§ WHAT NEEDS TO BE DONE: Give back every one of the records below unchanged, line by line.

[Interface element records]

━━━

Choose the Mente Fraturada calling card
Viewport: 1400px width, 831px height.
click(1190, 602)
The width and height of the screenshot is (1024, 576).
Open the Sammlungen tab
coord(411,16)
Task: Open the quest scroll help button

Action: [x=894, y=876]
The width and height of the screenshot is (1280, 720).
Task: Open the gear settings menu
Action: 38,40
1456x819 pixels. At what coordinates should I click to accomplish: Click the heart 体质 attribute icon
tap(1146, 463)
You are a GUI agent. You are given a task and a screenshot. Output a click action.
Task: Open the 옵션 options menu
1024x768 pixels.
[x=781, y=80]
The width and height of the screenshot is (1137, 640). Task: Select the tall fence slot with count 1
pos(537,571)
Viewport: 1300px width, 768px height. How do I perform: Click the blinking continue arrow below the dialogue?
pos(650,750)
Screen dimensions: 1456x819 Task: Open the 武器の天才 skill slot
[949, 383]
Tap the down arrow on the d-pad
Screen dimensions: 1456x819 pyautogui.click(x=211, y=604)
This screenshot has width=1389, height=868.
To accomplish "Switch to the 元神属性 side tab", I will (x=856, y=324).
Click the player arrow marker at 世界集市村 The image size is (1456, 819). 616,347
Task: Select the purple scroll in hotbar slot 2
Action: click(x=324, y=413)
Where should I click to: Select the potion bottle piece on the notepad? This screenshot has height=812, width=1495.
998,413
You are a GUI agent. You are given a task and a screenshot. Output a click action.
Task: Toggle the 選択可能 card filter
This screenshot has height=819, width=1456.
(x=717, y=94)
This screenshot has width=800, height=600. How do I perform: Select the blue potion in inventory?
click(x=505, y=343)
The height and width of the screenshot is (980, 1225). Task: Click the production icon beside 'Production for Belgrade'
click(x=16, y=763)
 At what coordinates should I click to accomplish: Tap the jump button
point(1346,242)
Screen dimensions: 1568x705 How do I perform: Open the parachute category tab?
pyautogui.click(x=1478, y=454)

━━━

§ ANSWER FOR THIS EXERCISE:
Choose the Mente Fraturada calling card
Viewport: 1400px width, 831px height.
click(1190, 602)
The width and height of the screenshot is (1024, 576).
Open the Sammlungen tab
coord(411,16)
Task: Open the quest scroll help button

Action: [x=894, y=876]
The width and height of the screenshot is (1280, 720).
Task: Open the gear settings menu
Action: 38,40
1456x819 pixels. At what coordinates should I click to accomplish: Click the heart 体质 attribute icon
tap(1146, 463)
You are a GUI agent. You are given a task and a screenshot. Output a click action.
Task: Open the 옵션 options menu
1024x768 pixels.
[x=781, y=80]
The width and height of the screenshot is (1137, 640). Task: Select the tall fence slot with count 1
pos(537,571)
Viewport: 1300px width, 768px height. How do I perform: Click the blinking continue arrow below the dialogue?
pos(650,750)
Screen dimensions: 1456x819 Task: Open the 武器の天才 skill slot
[949, 383]
Tap the down arrow on the d-pad
Screen dimensions: 1456x819 pyautogui.click(x=211, y=604)
This screenshot has width=1389, height=868.
To accomplish "Switch to the 元神属性 side tab", I will (x=856, y=324).
Click the player arrow marker at 世界集市村 The image size is (1456, 819). 616,347
Task: Select the purple scroll in hotbar slot 2
Action: click(x=324, y=413)
Where should I click to: Select the potion bottle piece on the notepad? This screenshot has height=812, width=1495.
998,413
You are a GUI agent. You are given a task and a screenshot. Output a click action.
Task: Toggle the 選択可能 card filter
This screenshot has height=819, width=1456.
(x=717, y=94)
This screenshot has width=800, height=600. How do I perform: Select the blue potion in inventory?
click(x=505, y=343)
The height and width of the screenshot is (980, 1225). Task: Click the production icon beside 'Production for Belgrade'
click(x=16, y=763)
 At what coordinates should I click to accomplish: Tap the jump button
point(1346,242)
Screen dimensions: 1568x705 How do I perform: Open the parachute category tab?
pyautogui.click(x=1478, y=454)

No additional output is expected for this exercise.